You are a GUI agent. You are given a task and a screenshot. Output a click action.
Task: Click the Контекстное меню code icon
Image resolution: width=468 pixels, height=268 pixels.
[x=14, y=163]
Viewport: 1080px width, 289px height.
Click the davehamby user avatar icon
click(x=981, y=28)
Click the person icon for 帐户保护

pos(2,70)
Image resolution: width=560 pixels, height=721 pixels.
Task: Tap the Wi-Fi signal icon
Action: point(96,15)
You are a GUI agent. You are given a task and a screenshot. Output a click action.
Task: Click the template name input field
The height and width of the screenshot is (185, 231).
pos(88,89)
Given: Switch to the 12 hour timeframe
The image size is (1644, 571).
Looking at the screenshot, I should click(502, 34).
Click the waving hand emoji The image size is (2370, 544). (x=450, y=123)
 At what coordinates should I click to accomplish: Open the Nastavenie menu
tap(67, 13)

==

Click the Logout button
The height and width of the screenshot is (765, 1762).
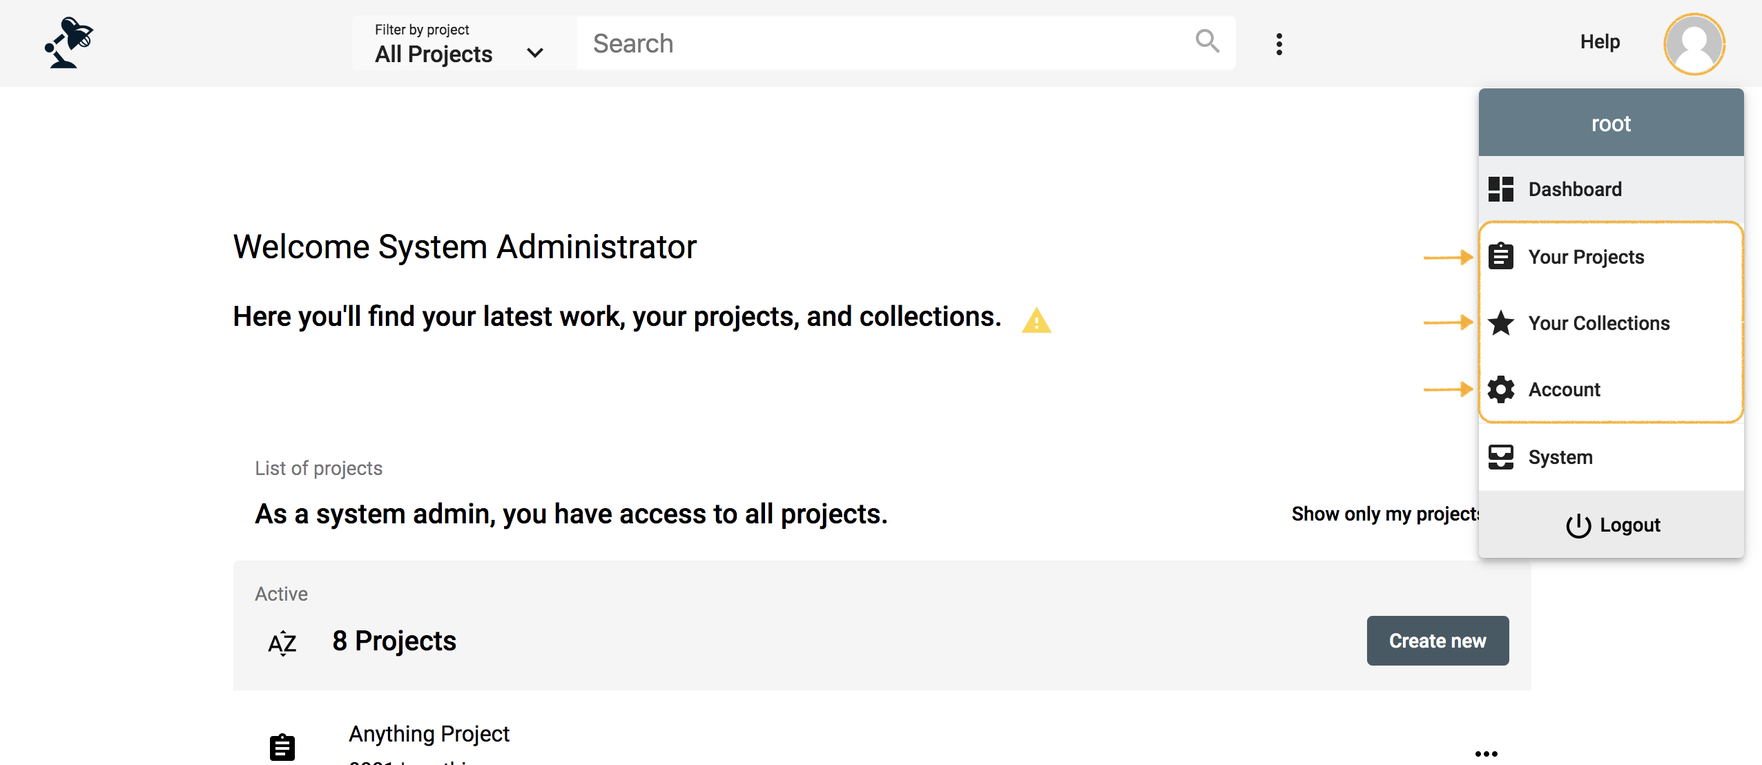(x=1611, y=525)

- [What needs to be done]:
Word for word, restate the lines of the listing above starting at the line with "Viewport: 1080px width, 289px height." and ending at the line with "Click the waving", and nothing outside them.

- [Written solution]:
Viewport: 1080px width, 289px height.
Click the davehamby user avatar icon
click(x=981, y=28)
Click the person icon for 帐户保护

pos(2,70)
Image resolution: width=560 pixels, height=721 pixels.
Task: Tap the Wi-Fi signal icon
Action: point(96,15)
You are a GUI agent. You are given a task and a screenshot. Output a click action.
Task: Click the template name input field
The height and width of the screenshot is (185, 231).
pos(88,89)
Given: Switch to the 12 hour timeframe
The image size is (1644, 571).
Looking at the screenshot, I should click(502, 34).
Click the waving hand emoji The image size is (2370, 544). (x=450, y=123)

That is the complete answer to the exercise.